Heap debugging


Heap regions are commonly where data corruption causes system failures. As OS_Heap is entirely under the control of the RISC OS Pyromaniac system, it has been extended to allow more diagnostics when problems occur, and better defaults. The configuration also allows greater control over the invariants from the original heap, but keeps to the RISC OS Classic allocation system for compatibility.

Dynamic Area Heaps are a fully managed allocation region. As such, they have more diagnostics features, and can detect corruption and misuse more easily than the standard OS_Heap regions. This includes guard words to detect over and underruns, and protection for regions of the heap.

These options should help to find the cause of failures by detecting them with increasing costs in speed.

OS_Heap regions

Clearing regions

The OS_Heap can be configured to clear regions when they are allocated, and when they are freed. This ensures that use-after-free will result in unexpected (usually fatal) behaviour which can be corrected. By default, this feature is disabled, but the can be enabled independantly for allocation and free.

For example, with these options enabled, reusing a region of unintialised or freed memory may cause a Data Abort. Printing a pointer from a region of freed memory may produce a stream of óòñð characters (when the alphabet is set to Latin 1), which should be recognisable.

Block alignment and limits

The OS_Heap regions can be rounded to blocks of a known size. This allows testing of the behaviour when assumptions have been made about the actual size of allocations (as opposed to the requested size). Similarly, the minimum block allocation size can be configured.

The behaviour of a block extension to 0 (or smaller) is able to be configured to report an error. On RISC OS Classic this operation would return a pointer of -1, without error.

Heaps as a whole can be restricted in size, which may detect some oversized heaps, or heap header corruption for applications.

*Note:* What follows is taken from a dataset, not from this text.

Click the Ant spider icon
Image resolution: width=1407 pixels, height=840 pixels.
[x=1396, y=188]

The standard OS_Heap will interfaces will report errors if the heap is found to be corrupted. This may include trace reports which include information about the call stack in C programs, when the corruption is detected. As corruption can only be detected within calls to OS_Heap, problems may be reported long after they were introduced.

Dynamic Area Heaps

Dynamic Area heaps are persistent managed memory allocation regions, and so can have greater diagnostic abilities. This applies to the System Heap and the Relocatable Module Area. In particular, this means that the OS_Module calls to allocate, free and extend memory blocks has greater facilities available to it.

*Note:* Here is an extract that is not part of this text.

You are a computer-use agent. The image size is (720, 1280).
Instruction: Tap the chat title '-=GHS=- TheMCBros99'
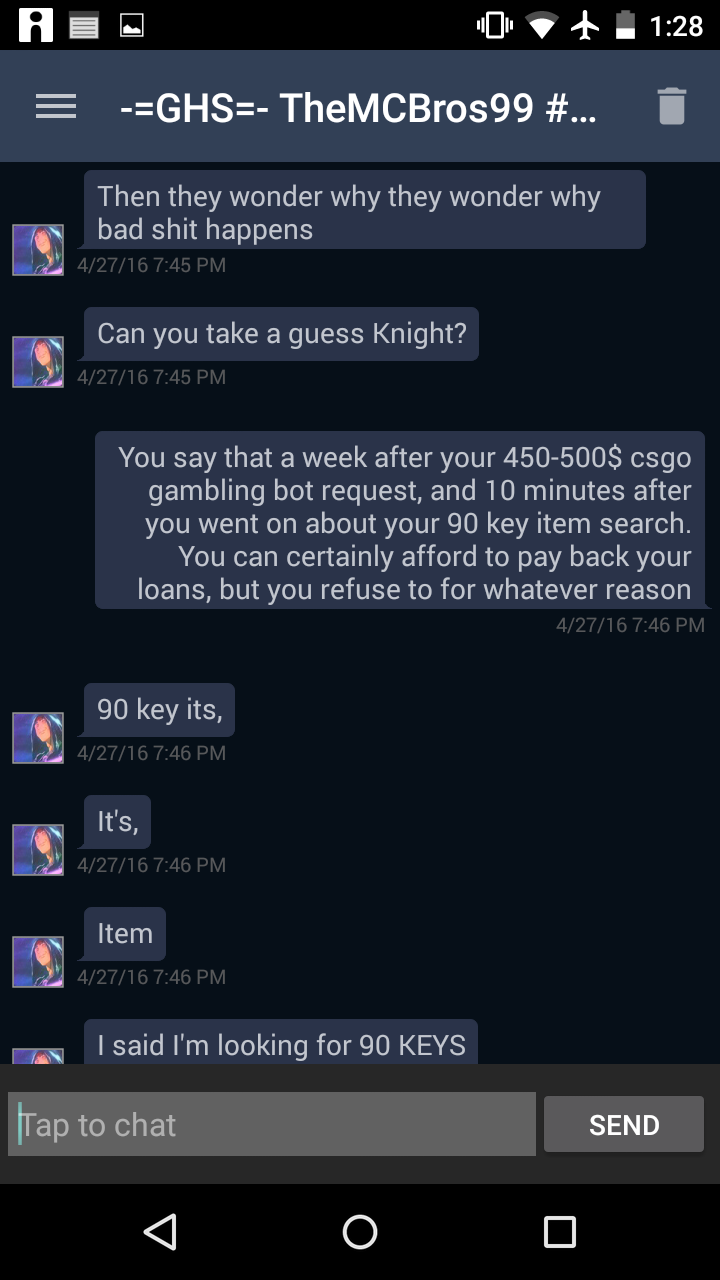click(x=358, y=107)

Administrative area protection

The header word on allocated blocks, and the words used for freed blocks may be protected as a separate watchpoint region. This means that they can be configured to perform different operations on access. This may detect heap misuse and overflows.

Enabling the watch regions for Dynamic area heaps will slow the system down considerably as these regions will be checked on each data access, and may cause a large number of slow operations. This may detect overflow writes in the heap, where they have become a problem, although remember tha the heap allocations have a minimum size and will be rounded up if necessary; this may mean that the actual allocation of the heap block is larger than requested.

Guard words

Allocations (and frees) within the heap can be given a 'guard' region before and after the allocated block. This region is assigned a constant value, and can be checked when the allocation and free operations are performed. If the guard value is found to have been changed, an error can be triggered.

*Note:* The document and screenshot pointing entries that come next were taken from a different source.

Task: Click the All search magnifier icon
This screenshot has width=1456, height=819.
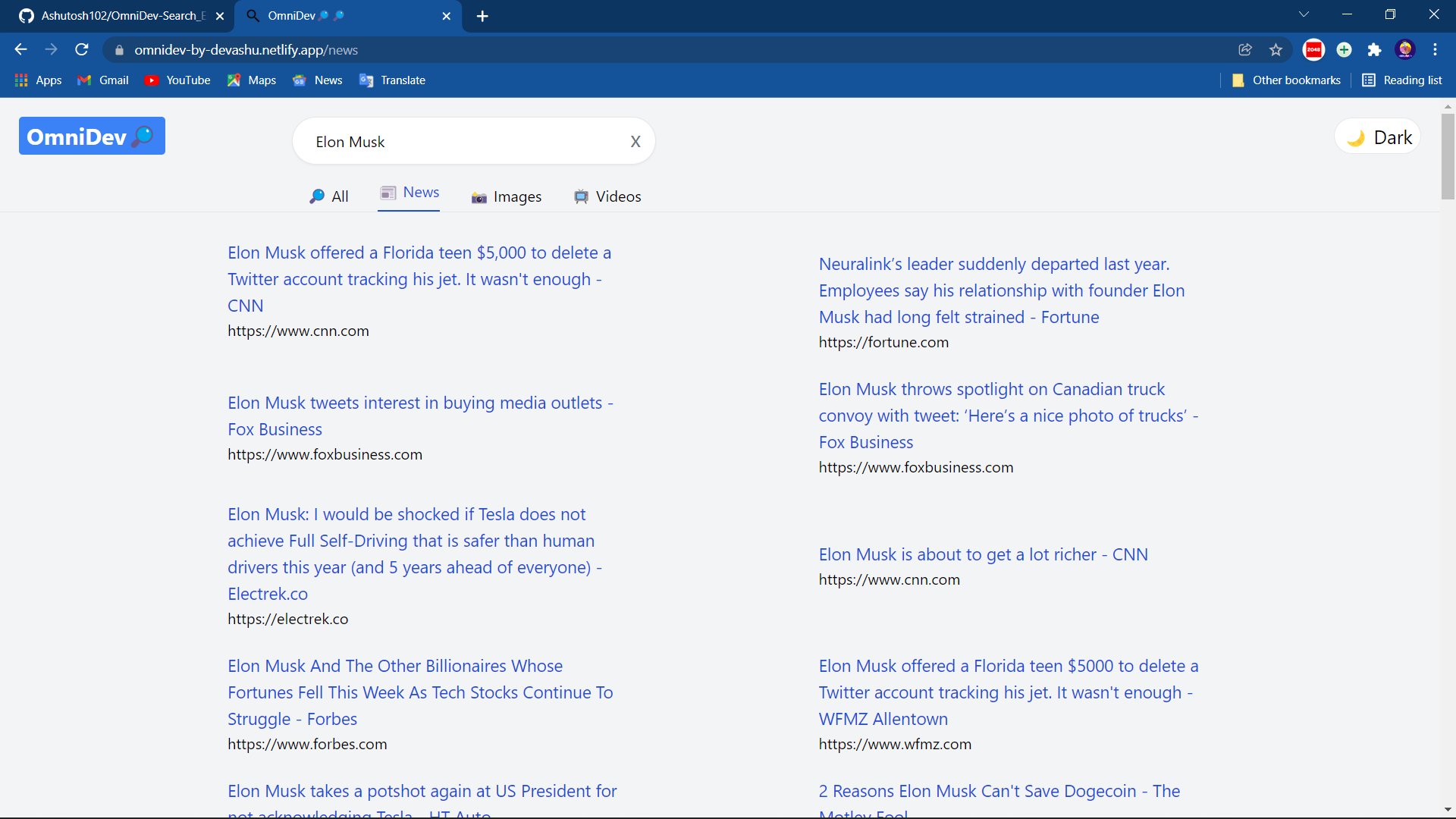Action: point(318,196)
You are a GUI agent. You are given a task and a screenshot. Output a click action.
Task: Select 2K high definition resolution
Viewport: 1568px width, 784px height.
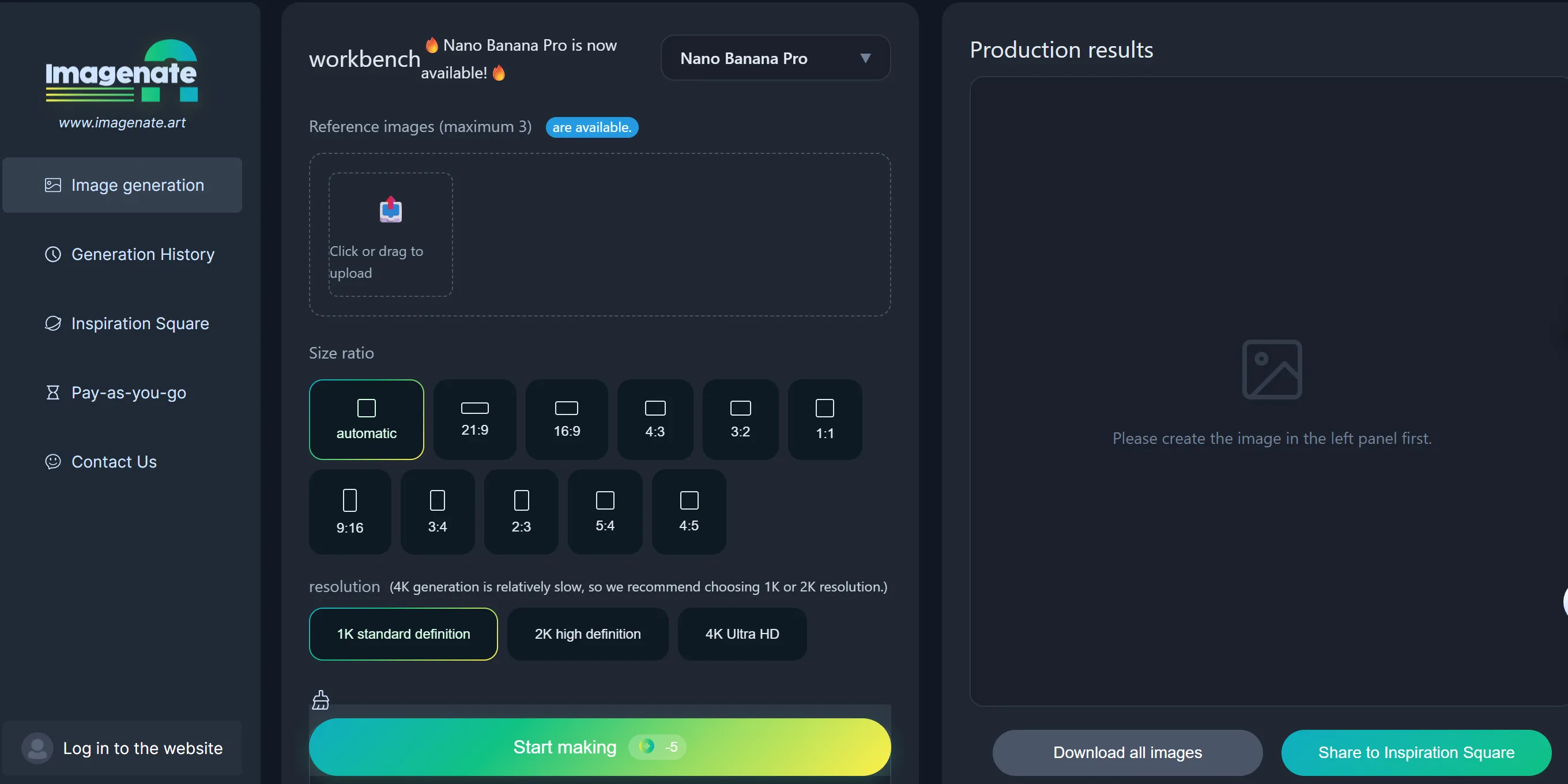[587, 634]

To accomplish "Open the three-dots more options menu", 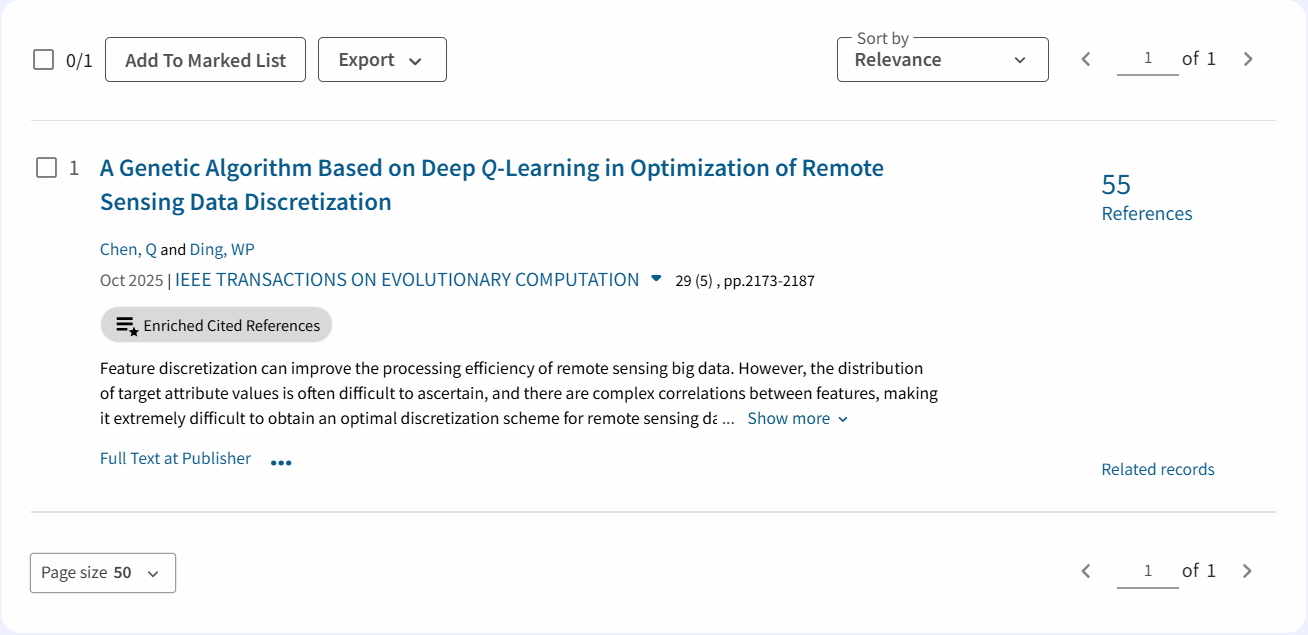I will [x=281, y=463].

If the watch regions for Dynamic Area heaps are enabled, they will include the guard regions. This means that overflow and underflow of the blocks may be detected much more quickly, without corrupting the heap itself.

Tracked heap blocks

The heap block allocations may be tracked by the system. This means that on allocation the block remembers who made the call to allocate it, as best as can be determined from the call stack. These allocations can be reported when corruption or other failures are detected. This is the current default.